• What to produce:
An exact transcript is required of the lines below, from the one containing "Click the core C 05 load bar" through the very last; leave every picture out of it.

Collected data
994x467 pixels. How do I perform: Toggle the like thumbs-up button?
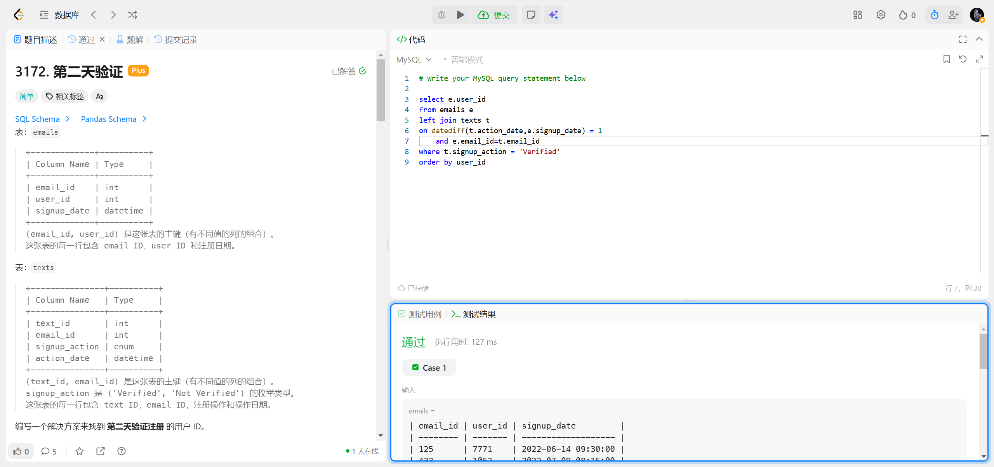(x=21, y=451)
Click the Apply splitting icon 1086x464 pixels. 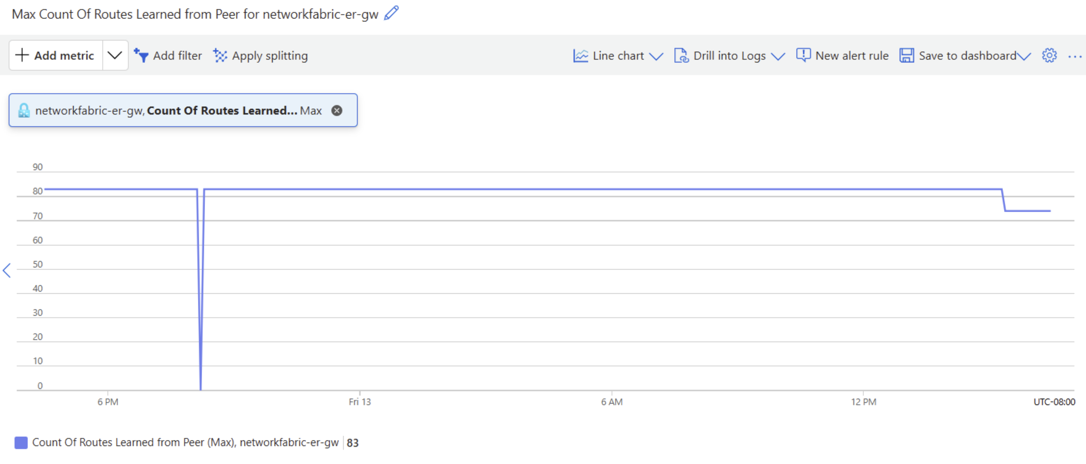click(220, 56)
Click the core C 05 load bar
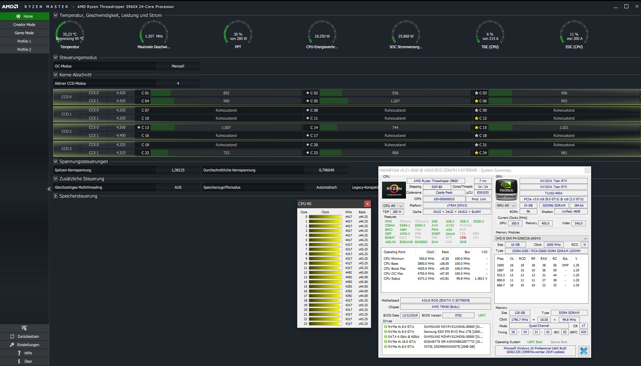This screenshot has width=641, height=366. (x=334, y=101)
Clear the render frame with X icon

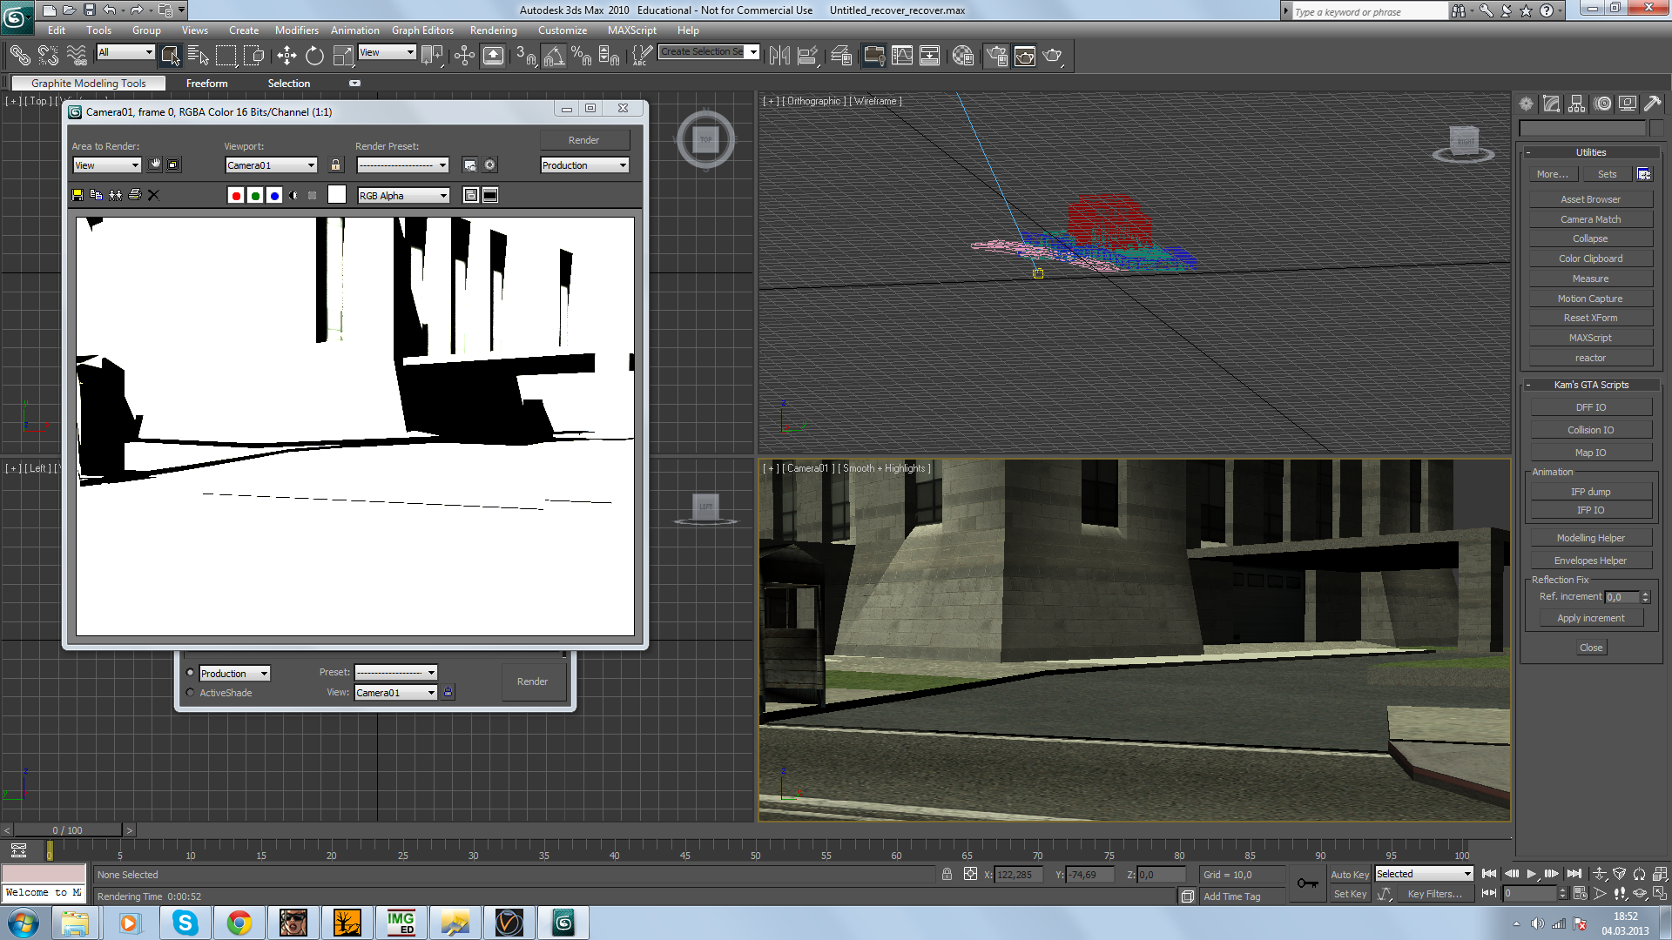154,195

• Response area:
Click the core C 05 load bar
This screenshot has width=641, height=366. (x=334, y=101)
Clear the render frame with X icon

154,195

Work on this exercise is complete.